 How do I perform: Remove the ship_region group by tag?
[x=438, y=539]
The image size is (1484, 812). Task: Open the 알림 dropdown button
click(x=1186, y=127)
#####
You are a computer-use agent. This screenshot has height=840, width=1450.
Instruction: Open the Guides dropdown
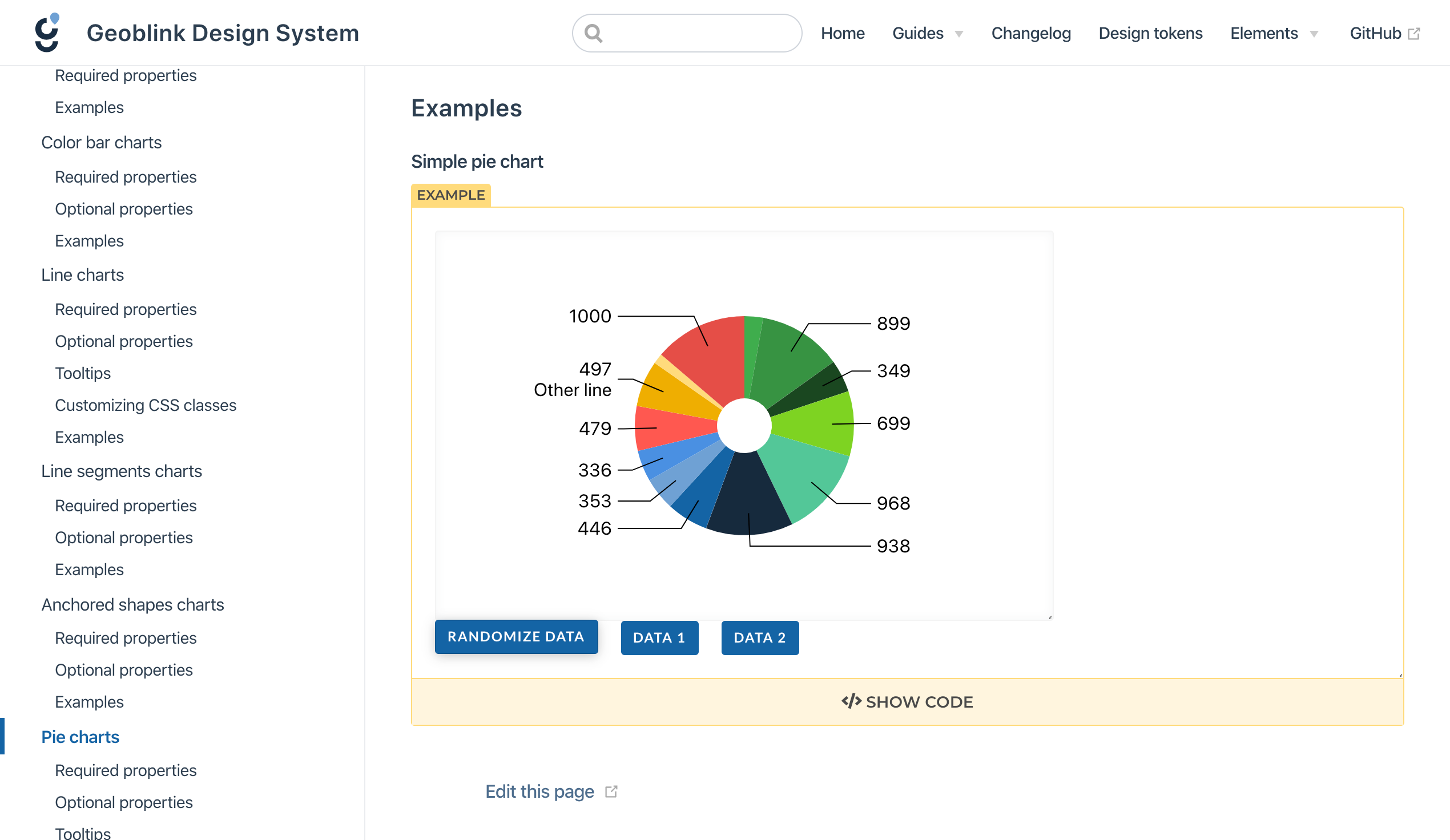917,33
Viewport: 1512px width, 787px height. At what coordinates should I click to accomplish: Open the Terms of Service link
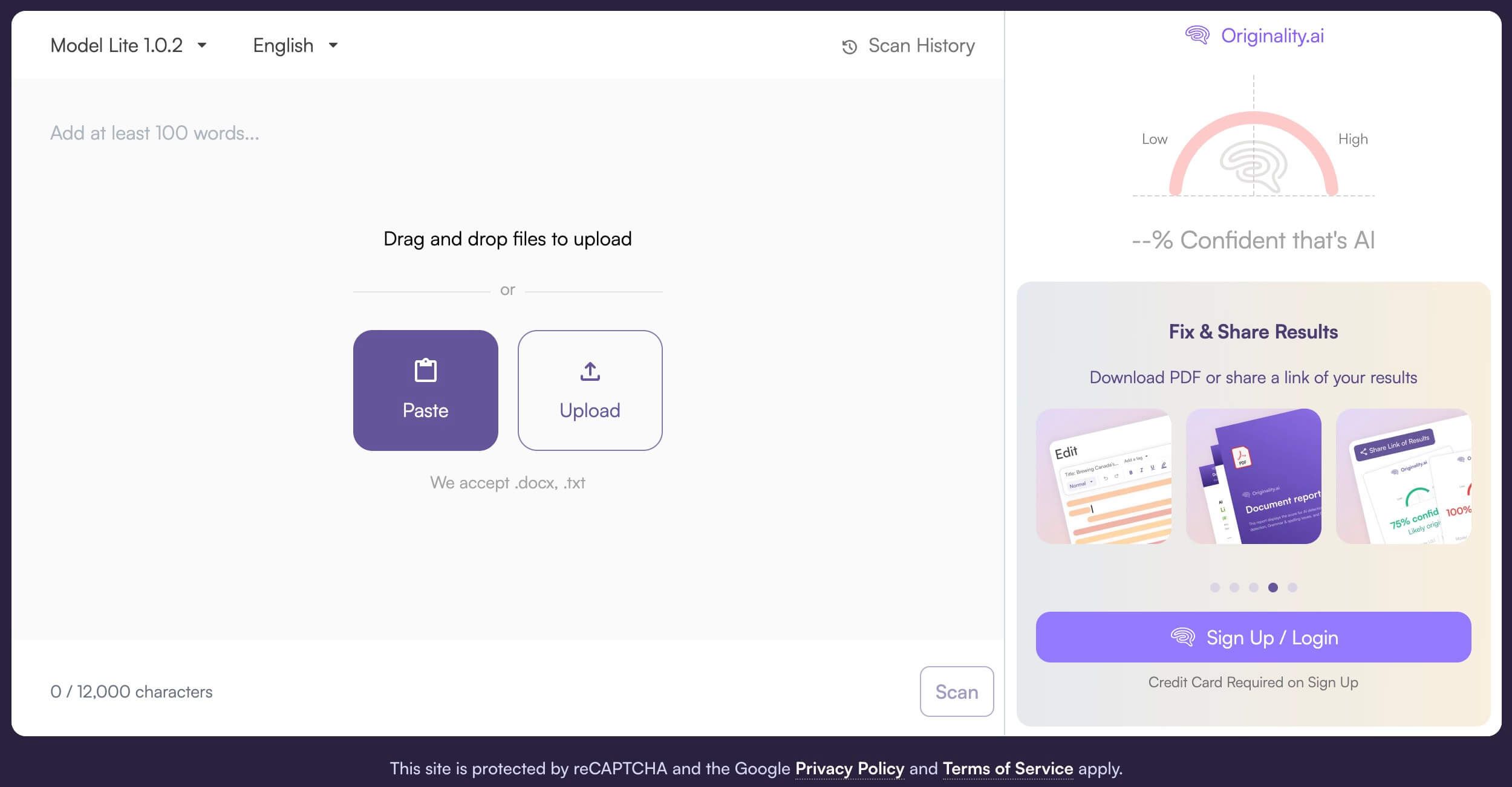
#####
*Task directions*
Wherever the word "height" appears in a line of the data, copy that line.

*Solution*
You are a computer-use agent. This screenshot has height=840, width=1450.
Viewport: 1512px width, 787px height. At what coordinates should I click to accomplish: Open the Terms of Service link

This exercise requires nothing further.